The office darkened, Menachem played a video
of Mona – splices of various scenes, including her freely walking
the streets of Tehran first in clothing he recognized, then covered
in black garb, head-to-toe. While he could not testify he was 100%
sure it was Mona completely covered, he was certain it had to be
her; the way she moved as she walked, the form of her body, the
pitch and timbre of her voice, and other little nuances, that the
operative documenting the surveillance was able to capture and
record.

He could no longer hide a tremor in his
hands, the shock in his countenance, as she hugged a woman also
fully covered, then spoke with two men briefly before entering a
non-descript building.

There were several such scenes that appeared
to cover about a year of surveillance that no longer focused on
Mona so much as the woman and two men she always met. The focus
shifted increasingly from Mona as the other three became the main
subjects of surveillance.

Photos of her being buried, taken apparently
from a distance with a telescoping lens, were enough to convince
him that he was duped, that she was running his life and faking her
love for him from the very beginning.

Avi's mind reverted to his first memory of
her while he was at a club celebrating with friends. He remembered
her entering the bar, finding a stool at the counter as every male
turned to better see her. He recalled everything in an instant. A
rising star in the ranks of the military even then, though not yet
on the General Staff, he could never then have guessed himself a
target of an enemy nation.

"This is something of a shock to you, we
understand." Tzipora broke into his thoughts. "Frankly Ben-Levi, we
really don't give a damn how you feel. The only reason we are
showing you this is so that you won't feel some foolish need to
protect Mona and her family. Speaking of her family, there's
something else you should know. Her parents are both alive and
well, working a farm in northwestern Iran. The other woman you saw
in some of the video segments is her sister. Her sister Balour was
radicalized when they moved to the city, then Mona was lured into
the terror group that Balour had earlier joined."

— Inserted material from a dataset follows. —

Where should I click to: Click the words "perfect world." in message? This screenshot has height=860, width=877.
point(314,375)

Avi started to have a glassy-eyed look to
him, as one might who has had such a mental shock that he begins to
switch reality in favor of a fantasy world designed by his own
psychological needs for mental/emotional self-preservation. On
seeing this Tzipora was fearful that he could slip into a mental
breakdown, closing himself off from them – something they could not
allow, given the nature of the situation.

Launching from her chair, Tzipora reached
across the desk, slapping Avi hard. First shock, then a gradual
mental return and recognition of the room and his indignant
circumstance, registered on his face.

Tzipora wanted to loosen a couple of
Ben-Levi's teeth; it would have felt incredibly satisfying. She
couldn't fathom how somebody in his position could be so foolish
and act with such reckless abandon. The fact that he got away with
it for so long stunned her, adding to her palpable revulsion of the
traitor seated at the same table as she. Seeing the emotional
roller coaster throwing him in one direction and then snapping him
around to another helped to assuage her loathing, which she didn't
even attempt to keep out of her voice as she spoke. An expert
interrogator, she understood that she was walking a fine line
between pushing him hard for information and throwing him over a
mental precipice from which there would be no hope of return.

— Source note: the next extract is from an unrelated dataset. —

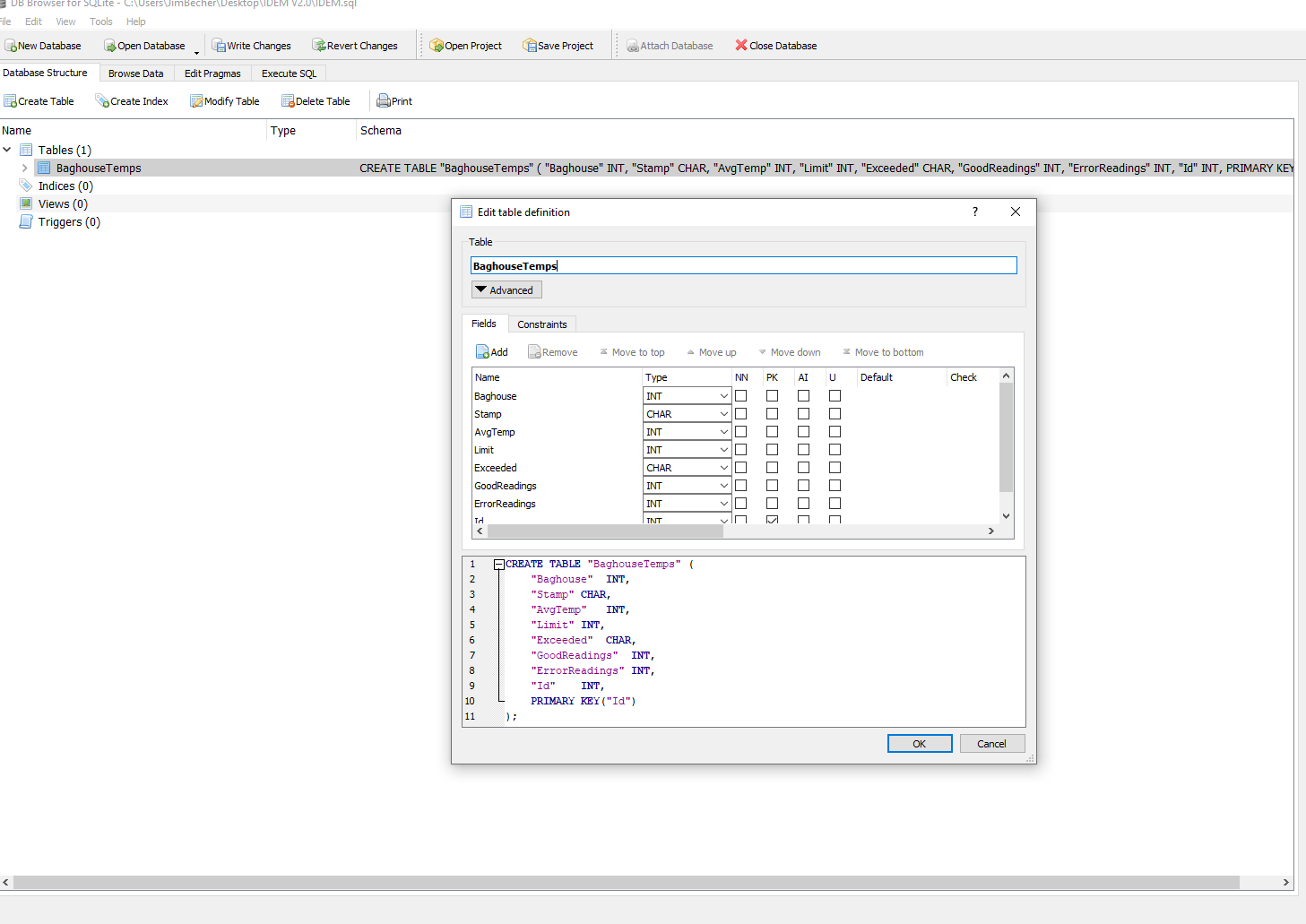This screenshot has height=924, width=1306.
Task: Confirm table edits with OK button
Action: pos(919,744)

"It's a game they play, you know. Using
prisoners – political and religious dissidents – as conscripted
actors. Whoever it was that you saw being tortured in the place of
her mother and father, you now realize were innocent people, whose
only crime was to say or believe something not sanctioned by the
government. Mona is the only person in her family to have actually
been tortured, and subsequently die."

"Tzipora has laid out the background for
you," continued Menachem "of the initial deception. We have a basic
construct of how events went down but there is a great deal we
don't know, and much we already know that requires verification.
Mr. Ben-Levi, why don't you start from the beginning, how and where
you met Mona."

Avi noticed that Menachem addressed him
formally and respectfully as "Mr. Ben-Levi" whereas Tzipora was
blunt, employing an underlining malice in her voice and choice of
words. Most interrogations would employ a method wherein one
interrogator was openly hostile if not actually physically
threatening. The other interrogator would be the opposite,
sympathetic if not almost friendly, respectful, even helpful. He
wondered if this was how things were to go during this first
interrogation, or were these two actually being themselves as they
really were.

Tzipora seemed to be genuine in her
hostility. Menachem, on the other hand, was more of a puzzle.
Whichever the case, he knew that he had to divulge everything, not
for the sake of his life but for the sake of his country. Nobody
would ever believe him, so there was no point in protesting his
loyalties, though he was a patriot and would do anything for his
country.

He would never mention to anybody that he
believed himself patriotic. His actions and the incriminating money
in his offshore bank account would combine to scream "Liar!
Hypocrite!" Probably every incarcerated inmate protested their
innocence to no avail. He would have been no different.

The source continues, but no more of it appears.